I admit that I have been guilty of focusing primarily on the ectomorph body type, also known as the “hardgainer” on this site, because they are the ones who knowingly want to gain more weight and feel better about themselves. However, teenagers and adults are not the only people who are struggling to gain weight. Weight gain is a problem which is common amongst babies and toddlers as well. This age group can have a tendency to be fussy eaters which can effect their development and growth rate, especially when they hit about 18 months to 2 years of age.
Whether you are 18 yrs old or a toddler who is only 2 years of age, the fundamentals of weight gain are no different. To gain weight faster you required to increase your total calorie intake. This can be accomplished by increasing the portion sizes of your normal foods, increasing your meal frequency, and by adding new foods to your regular diet.

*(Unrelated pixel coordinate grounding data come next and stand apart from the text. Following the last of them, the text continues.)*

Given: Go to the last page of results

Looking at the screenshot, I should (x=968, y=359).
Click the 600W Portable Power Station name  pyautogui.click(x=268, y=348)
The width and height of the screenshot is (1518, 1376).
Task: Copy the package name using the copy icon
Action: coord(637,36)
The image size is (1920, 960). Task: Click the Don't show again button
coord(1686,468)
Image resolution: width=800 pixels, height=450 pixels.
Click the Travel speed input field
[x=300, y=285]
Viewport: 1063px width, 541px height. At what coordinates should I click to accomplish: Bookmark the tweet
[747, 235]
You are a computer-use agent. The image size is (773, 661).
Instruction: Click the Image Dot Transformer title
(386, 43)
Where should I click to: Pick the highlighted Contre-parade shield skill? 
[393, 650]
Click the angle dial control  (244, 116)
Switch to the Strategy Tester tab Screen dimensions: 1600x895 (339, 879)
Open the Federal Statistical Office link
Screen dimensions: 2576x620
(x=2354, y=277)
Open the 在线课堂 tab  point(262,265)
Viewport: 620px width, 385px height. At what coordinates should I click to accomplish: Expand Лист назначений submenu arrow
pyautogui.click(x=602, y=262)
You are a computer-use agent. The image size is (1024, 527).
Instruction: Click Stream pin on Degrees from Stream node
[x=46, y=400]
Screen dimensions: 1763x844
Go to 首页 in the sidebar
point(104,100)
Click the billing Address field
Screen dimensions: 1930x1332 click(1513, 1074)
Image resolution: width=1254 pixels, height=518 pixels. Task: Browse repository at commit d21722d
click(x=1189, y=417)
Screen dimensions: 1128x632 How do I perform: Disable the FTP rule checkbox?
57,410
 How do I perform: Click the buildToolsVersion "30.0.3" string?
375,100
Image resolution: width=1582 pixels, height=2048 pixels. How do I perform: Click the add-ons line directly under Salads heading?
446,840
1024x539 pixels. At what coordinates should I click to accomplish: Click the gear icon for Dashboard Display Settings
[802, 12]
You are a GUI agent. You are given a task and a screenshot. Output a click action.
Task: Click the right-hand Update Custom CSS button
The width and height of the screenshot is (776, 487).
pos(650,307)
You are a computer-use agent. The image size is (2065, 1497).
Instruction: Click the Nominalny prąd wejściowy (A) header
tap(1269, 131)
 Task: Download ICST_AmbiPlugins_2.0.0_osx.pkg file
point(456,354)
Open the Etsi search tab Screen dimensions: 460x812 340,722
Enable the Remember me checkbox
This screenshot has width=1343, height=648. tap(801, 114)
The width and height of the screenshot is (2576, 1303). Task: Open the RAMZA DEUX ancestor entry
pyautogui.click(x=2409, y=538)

When I was given the book, “The Man Who Ate Everything” by Jeffrey Steingarten one year for Christmas, one paragraph in this book stuck with me:
Exposure, plain and simple. Scientists tell us that aversions fade away when we eat moderate doses of the hated foods at moderate intervals, especially if the food is complex and new to us. (Don’t try this with allergies, but don’t cheat either: few of us have genuine food allergies.) Exposure works by overcoming our innate neophobia, the omnivore’s fear of new foods that balances the biological urge to explore for them. Did you know that babies who are breast-fed will later have less trouble with novel foods than those who are given formula? The variety of flavors that make their way into breast milk from the mother’s diet prepares the infant for the culinary surprises that lie ahead. Most parents give up trying novel foods on their weanlings after two or three attempts and then complain to the pediatrician; this may be the most common cause of fussy eaters and finicky adults–of omnivores manqués. Most babies will accept nearly anything after eight or ten tries.
So I decided to put this into practice. I’ve always had an aversion towards blue cheese and olives. Firefly, a tapas restaurant I frequent in town, serves a little plate of olives and bread to their guests upon arrival. Every time I visited, I’d pick up one olive and eat it. After multiple visits, I’m now a huge fan of olives.
I did the same with blue cheese and now I frequently add chunks of blue cheese to my salads to provide some protein and my goodness is it tasty!! It’s not just good with salads either! Sometimes I add blue cheese sauce on broiled chicken or steak or pork chops or in hamburgers. Also good on spinach, broccoli or cauliflower. And depending on the type of blue cheese its generally higher in fat than many other cheeses, so it’s an easy and tasty way to increase fats in your diet. I suggest you to learn why you need to eat fat to build muscle.
I know cottage cheese, a milder tasting cheese, is often a recommended bodybuilding food on a weight gain diet, but I was not very impressed when I tried it. If you can gain an appreciation for a more diverse range of foods then it will allow you to pick and choose the foods you enjoy eating. You don’t have this flexibility if you only like a limited number of foods.
I challenge you to try this too!! For parents who have a child with a poor appetite who is not gaining weight, its important to be introducing new foods like peanut butter, fish, and different fruits & veggies to your toddler and seeing what they like!! Sometimes its simply a case of finding out what they like or being persistent until they finally decide to like a new food.